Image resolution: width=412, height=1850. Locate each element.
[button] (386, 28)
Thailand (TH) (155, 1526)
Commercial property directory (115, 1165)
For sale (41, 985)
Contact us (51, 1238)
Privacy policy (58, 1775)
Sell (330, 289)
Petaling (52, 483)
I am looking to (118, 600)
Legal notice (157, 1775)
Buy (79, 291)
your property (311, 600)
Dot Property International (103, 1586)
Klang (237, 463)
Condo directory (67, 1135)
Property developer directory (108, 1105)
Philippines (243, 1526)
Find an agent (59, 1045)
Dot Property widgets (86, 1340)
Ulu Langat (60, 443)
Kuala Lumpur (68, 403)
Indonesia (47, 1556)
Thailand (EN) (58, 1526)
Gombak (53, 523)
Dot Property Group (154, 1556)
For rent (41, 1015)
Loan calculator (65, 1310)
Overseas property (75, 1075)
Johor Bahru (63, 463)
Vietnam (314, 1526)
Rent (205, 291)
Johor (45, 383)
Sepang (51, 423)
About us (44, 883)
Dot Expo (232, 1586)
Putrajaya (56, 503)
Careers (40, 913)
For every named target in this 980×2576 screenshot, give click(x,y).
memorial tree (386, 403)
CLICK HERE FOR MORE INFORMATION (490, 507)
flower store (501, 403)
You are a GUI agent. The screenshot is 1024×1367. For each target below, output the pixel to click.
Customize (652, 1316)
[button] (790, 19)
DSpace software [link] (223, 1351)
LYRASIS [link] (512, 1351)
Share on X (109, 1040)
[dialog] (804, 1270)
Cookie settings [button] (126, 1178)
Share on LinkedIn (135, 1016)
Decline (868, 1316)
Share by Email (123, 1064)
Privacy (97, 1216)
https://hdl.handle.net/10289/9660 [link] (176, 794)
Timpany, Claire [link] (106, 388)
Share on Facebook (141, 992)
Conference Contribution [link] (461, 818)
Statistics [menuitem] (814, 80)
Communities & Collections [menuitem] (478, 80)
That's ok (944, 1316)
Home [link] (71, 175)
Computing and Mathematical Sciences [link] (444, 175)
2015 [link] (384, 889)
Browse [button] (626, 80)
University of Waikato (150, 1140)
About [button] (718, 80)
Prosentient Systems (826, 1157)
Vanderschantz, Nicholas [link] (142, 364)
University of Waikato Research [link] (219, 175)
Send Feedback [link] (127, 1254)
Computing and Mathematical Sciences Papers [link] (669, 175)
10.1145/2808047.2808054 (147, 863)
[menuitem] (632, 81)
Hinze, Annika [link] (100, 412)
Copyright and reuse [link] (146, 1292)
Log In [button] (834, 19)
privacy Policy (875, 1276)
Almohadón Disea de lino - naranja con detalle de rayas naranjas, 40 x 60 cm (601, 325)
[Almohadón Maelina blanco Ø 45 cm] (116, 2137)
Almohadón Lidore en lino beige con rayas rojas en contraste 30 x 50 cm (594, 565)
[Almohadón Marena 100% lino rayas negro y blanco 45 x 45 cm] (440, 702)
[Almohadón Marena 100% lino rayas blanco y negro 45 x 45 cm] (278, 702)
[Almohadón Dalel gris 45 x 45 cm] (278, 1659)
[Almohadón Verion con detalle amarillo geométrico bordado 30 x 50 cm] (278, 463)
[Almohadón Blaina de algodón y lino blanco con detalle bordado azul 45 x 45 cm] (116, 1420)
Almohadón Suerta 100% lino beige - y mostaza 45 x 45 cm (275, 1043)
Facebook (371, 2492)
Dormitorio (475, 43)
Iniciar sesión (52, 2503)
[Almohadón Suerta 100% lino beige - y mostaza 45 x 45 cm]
--------------------
WORK ORDER
The line containing "Timpany, Claire [link] (106, 388)" opens the range, and the last line of the entries closes it; copy that range exactly.

REPLY
Timpany, Claire [link] (106, 388)
Share on Facebook (141, 992)
Conference Contribution [link] (461, 818)
Statistics [menuitem] (814, 80)
Communities & Collections [menuitem] (478, 80)
That's ok (944, 1316)
Home [link] (71, 175)
Computing and Mathematical Sciences [link] (444, 175)
2015 [link] (384, 889)
Browse [button] (626, 80)
University of Waikato (150, 1140)
About [button] (718, 80)
Prosentient Systems (826, 1157)
Vanderschantz, Nicholas [link] (142, 364)
University of Waikato Research [link] (219, 175)
Send Feedback [link] (127, 1254)
Computing and Mathematical Sciences Papers [link] (669, 175)
10.1145/2808047.2808054 (147, 863)
[menuitem] (632, 81)
Hinze, Annika [link] (100, 412)
Copyright and reuse [link] (146, 1292)
Log In [button] (834, 19)
privacy Policy (875, 1276)
Almohadón Disea de lino - naranja con detalle de rayas naranjas, 40 x 60 cm (601, 325)
[Almohadón Maelina blanco Ø 45 cm] (116, 2137)
Almohadón Lidore en lino beige con rayas rojas en contraste 30 x 50 cm (594, 565)
[Almohadón Marena 100% lino rayas negro y blanco 45 x 45 cm] (440, 702)
[Almohadón Marena 100% lino rayas blanco y negro 45 x 45 cm] (278, 702)
[Almohadón Dalel gris 45 x 45 cm] (278, 1659)
[Almohadón Verion con detalle amarillo geométrico bordado 30 x 50 cm] (278, 463)
[Almohadón Blaina de algodón y lino blanco con detalle bordado azul 45 x 45 cm] (116, 1420)
Almohadón Suerta 100% lino beige - y mostaza 45 x 45 cm (275, 1043)
Facebook (371, 2492)
Dormitorio (475, 43)
Iniciar sesión (52, 2503)
[Almohadón Suerta 100% lino beige - y mostaza 45 x 45 cm]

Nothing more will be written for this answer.